Records shown »
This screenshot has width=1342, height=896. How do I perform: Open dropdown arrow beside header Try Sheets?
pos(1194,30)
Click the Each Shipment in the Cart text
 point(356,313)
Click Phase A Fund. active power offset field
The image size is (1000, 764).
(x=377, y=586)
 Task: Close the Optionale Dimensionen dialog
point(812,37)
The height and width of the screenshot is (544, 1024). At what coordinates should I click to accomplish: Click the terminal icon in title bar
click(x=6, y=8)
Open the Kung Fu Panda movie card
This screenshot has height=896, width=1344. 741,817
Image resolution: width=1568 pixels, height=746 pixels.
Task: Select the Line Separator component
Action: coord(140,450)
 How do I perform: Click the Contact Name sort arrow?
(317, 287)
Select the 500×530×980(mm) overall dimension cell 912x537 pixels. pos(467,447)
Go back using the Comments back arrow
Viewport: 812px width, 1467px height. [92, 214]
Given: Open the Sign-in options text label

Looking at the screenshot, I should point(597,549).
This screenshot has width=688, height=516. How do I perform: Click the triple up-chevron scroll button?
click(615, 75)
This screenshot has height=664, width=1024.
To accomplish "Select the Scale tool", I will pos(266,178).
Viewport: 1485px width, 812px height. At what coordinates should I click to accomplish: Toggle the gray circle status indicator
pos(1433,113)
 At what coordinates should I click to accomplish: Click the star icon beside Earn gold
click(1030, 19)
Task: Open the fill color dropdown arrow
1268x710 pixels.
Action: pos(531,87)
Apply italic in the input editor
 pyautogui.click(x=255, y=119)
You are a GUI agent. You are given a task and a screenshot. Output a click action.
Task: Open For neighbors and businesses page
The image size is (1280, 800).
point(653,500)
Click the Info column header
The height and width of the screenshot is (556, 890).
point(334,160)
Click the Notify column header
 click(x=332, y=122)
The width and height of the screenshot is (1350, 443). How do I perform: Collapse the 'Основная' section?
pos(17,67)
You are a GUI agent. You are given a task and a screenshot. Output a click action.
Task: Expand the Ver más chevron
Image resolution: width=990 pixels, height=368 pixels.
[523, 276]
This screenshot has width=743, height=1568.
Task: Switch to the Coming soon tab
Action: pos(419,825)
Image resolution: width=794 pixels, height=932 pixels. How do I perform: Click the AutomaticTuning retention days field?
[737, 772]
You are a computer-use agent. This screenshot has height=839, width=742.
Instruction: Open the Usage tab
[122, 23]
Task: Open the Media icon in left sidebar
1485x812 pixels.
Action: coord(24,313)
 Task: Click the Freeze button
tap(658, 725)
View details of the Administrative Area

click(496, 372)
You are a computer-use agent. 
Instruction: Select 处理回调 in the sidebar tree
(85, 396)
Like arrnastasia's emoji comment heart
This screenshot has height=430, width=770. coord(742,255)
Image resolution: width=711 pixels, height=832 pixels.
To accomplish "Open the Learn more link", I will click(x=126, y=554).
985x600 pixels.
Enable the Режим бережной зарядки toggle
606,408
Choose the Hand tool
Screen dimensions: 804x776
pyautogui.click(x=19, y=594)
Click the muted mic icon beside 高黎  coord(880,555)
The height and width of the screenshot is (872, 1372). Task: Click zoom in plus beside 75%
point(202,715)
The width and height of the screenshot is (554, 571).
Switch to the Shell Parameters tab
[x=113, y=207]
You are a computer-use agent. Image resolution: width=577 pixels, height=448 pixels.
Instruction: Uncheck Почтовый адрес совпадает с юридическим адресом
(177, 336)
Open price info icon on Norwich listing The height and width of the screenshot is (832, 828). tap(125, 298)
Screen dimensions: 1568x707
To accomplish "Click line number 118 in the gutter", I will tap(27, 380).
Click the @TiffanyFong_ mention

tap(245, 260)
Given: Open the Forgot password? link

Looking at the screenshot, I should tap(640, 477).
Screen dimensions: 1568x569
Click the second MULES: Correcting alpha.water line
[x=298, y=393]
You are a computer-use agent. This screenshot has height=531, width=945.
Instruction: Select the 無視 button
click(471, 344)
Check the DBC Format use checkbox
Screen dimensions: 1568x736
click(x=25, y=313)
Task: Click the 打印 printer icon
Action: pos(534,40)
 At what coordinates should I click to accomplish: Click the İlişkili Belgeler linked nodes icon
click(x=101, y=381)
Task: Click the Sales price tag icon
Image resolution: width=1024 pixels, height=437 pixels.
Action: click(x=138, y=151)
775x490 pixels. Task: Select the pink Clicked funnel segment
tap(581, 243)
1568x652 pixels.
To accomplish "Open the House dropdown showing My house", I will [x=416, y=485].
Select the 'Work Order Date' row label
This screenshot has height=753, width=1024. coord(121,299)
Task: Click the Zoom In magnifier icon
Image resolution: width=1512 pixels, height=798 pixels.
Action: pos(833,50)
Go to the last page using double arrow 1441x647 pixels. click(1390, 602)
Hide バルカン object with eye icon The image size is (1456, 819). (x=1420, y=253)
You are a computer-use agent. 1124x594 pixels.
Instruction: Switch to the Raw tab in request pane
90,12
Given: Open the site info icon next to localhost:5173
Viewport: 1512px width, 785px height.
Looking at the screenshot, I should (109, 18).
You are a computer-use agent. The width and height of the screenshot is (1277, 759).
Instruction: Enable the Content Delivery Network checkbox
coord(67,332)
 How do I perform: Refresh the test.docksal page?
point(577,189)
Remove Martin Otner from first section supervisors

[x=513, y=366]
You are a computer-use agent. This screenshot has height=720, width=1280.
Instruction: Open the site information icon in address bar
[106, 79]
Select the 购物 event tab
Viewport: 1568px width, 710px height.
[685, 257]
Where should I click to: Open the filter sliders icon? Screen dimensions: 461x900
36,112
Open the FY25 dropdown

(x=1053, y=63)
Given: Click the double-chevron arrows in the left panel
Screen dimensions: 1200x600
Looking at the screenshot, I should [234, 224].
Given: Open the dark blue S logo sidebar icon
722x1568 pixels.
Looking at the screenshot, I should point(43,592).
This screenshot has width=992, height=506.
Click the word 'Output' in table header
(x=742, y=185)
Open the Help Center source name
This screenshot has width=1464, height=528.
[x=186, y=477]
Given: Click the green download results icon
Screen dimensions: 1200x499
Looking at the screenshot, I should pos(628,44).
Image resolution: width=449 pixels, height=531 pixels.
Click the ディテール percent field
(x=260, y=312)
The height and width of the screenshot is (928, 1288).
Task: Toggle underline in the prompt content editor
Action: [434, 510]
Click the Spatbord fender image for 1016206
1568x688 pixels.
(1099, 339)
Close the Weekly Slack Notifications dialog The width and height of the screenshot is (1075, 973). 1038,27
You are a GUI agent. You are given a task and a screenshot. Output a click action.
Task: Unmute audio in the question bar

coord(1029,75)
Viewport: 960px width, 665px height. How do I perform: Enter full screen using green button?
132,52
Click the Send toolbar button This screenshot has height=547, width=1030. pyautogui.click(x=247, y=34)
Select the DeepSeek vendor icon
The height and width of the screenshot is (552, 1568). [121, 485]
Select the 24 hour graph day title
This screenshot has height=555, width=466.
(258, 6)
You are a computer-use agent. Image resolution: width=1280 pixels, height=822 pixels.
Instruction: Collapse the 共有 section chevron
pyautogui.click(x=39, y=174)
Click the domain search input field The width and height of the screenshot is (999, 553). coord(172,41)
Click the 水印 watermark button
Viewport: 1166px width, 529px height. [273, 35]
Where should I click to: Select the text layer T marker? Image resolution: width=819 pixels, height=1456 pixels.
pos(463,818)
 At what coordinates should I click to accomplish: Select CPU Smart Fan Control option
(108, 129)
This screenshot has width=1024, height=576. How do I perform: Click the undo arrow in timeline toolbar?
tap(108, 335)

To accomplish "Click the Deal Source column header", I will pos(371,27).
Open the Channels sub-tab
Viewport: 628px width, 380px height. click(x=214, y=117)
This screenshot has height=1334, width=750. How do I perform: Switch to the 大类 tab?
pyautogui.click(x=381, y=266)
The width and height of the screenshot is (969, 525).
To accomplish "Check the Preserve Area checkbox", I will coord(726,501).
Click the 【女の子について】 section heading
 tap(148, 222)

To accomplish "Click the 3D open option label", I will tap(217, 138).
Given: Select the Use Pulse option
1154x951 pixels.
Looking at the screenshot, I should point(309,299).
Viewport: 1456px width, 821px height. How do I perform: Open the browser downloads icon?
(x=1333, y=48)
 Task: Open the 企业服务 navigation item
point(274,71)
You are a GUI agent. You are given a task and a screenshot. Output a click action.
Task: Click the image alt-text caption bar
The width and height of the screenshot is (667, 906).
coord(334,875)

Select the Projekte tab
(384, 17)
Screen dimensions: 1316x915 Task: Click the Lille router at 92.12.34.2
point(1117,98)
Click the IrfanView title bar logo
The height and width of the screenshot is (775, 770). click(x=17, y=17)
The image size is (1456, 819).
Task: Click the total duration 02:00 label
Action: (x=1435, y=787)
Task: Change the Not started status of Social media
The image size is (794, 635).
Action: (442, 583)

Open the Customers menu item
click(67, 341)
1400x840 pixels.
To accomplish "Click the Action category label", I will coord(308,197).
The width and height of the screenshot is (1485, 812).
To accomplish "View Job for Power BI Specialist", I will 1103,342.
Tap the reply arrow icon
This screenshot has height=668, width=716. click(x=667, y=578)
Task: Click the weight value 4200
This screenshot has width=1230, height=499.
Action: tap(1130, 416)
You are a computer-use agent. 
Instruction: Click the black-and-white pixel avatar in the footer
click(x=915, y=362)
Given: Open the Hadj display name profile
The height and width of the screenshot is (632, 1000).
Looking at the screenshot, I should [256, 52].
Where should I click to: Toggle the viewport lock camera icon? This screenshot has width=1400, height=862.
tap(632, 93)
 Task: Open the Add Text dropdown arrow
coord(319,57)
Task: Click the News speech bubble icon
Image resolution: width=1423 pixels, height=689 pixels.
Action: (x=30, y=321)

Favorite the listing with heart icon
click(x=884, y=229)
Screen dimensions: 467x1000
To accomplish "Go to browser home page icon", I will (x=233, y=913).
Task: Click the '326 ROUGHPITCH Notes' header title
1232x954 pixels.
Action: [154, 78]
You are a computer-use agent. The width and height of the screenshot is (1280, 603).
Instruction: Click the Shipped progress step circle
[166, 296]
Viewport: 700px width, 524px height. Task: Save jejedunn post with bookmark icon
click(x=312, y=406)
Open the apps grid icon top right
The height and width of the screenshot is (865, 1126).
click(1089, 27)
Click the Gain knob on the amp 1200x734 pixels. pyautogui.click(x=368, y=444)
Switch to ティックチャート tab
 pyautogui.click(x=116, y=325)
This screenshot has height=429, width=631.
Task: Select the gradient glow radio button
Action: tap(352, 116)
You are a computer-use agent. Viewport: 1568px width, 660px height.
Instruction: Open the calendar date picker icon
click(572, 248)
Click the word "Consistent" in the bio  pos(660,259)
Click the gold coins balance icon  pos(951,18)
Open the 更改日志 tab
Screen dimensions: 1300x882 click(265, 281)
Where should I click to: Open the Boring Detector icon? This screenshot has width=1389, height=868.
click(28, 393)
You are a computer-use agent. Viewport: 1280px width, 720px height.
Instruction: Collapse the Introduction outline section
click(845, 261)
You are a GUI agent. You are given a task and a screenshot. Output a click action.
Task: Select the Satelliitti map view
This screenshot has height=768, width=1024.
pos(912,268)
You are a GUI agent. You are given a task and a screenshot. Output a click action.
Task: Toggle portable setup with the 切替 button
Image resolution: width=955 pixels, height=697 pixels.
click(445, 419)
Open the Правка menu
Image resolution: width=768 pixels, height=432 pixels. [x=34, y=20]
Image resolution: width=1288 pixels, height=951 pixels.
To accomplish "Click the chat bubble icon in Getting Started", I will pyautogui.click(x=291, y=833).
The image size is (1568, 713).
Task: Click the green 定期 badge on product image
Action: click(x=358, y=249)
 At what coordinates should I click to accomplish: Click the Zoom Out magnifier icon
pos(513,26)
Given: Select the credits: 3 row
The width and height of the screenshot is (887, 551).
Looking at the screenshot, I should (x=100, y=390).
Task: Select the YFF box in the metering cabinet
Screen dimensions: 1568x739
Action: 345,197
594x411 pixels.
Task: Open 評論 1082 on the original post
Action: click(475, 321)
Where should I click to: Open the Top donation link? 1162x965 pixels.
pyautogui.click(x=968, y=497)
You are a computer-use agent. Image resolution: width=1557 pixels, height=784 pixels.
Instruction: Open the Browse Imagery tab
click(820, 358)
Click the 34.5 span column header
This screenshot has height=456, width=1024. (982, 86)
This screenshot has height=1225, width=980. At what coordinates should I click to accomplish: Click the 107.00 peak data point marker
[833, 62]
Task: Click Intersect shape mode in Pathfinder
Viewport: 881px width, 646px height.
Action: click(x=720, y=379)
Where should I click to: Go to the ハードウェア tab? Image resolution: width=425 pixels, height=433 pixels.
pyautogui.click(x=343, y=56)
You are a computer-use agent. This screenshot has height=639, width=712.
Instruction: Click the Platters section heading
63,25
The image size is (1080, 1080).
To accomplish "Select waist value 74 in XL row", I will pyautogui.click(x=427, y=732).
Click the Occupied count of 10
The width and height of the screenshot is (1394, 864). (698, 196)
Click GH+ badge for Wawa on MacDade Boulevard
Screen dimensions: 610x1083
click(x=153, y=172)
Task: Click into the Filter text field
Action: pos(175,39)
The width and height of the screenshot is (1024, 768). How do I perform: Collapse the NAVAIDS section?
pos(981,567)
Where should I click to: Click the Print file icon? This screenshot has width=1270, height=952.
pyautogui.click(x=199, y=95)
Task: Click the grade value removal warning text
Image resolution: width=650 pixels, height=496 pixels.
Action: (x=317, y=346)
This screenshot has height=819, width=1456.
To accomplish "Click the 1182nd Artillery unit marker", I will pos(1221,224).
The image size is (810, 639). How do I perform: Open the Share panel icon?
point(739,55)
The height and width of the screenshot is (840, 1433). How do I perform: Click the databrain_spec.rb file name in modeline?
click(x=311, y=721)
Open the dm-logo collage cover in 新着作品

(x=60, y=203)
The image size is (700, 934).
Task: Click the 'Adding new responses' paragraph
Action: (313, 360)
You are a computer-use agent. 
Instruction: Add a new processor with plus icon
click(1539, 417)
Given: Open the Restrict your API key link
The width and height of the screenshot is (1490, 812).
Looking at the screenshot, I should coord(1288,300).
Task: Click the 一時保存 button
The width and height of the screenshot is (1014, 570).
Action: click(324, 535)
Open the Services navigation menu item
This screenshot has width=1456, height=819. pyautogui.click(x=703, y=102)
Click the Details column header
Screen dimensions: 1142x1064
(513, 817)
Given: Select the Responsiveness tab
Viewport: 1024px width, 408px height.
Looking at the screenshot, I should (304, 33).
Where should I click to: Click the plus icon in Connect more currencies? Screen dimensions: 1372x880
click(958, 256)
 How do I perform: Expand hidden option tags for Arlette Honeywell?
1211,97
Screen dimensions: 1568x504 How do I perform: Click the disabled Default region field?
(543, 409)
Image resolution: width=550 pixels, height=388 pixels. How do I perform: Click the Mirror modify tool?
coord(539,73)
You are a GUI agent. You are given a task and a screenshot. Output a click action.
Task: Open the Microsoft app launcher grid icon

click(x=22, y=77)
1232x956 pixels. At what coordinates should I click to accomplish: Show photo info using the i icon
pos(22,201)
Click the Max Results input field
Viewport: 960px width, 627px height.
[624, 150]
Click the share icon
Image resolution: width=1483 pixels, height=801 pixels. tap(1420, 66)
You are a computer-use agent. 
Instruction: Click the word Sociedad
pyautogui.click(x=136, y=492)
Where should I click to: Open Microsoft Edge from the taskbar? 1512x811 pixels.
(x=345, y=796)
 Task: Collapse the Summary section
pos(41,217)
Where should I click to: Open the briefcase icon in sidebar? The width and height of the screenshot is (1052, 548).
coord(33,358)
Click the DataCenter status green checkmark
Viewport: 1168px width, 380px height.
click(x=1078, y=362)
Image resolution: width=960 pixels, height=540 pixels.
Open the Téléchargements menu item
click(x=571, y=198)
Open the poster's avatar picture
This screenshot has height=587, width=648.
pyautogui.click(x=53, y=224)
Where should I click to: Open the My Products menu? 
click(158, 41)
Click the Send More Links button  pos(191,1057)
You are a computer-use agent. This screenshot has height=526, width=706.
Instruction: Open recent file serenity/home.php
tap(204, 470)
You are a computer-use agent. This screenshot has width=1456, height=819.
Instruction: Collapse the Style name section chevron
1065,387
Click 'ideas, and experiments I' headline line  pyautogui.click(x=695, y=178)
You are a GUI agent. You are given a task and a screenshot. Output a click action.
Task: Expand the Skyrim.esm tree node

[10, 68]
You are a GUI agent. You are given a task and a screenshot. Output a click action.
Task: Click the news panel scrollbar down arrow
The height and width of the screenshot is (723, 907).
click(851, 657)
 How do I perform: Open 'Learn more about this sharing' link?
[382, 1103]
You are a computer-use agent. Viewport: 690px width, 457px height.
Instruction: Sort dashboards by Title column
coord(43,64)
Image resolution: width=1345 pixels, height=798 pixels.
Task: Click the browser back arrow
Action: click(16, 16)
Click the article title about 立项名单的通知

What you need to do » Convert everything from the line containing "Select the 500×530×980(mm)" down to the line containing "click(1030, 19)" into a JSON list of strings, one string per line and blank lines left out.

Response to the exercise »
[
  "Select the 500×530×980(mm) overall dimension cell 912x537 pixels. pos(467,447)",
  "Go back using the Comments back arrow",
  "Viewport: 812px width, 1467px height. [92, 214]",
  "Given: Open the Sign-in options text label",
  "Looking at the screenshot, I should point(597,549).",
  "This screenshot has width=688, height=516. How do I perform: Click the triple up-chevron scroll button?",
  "click(615, 75)",
  "This screenshot has height=664, width=1024.",
  "To accomplish \"Select the Scale tool\", I will pos(266,178).",
  "Viewport: 1485px width, 812px height. At what coordinates should I click to accomplish: Toggle the gray circle status indicator",
  "pos(1433,113)",
  " At what coordinates should I click to accomplish: Click the star icon beside Earn gold",
  "click(1030, 19)"
]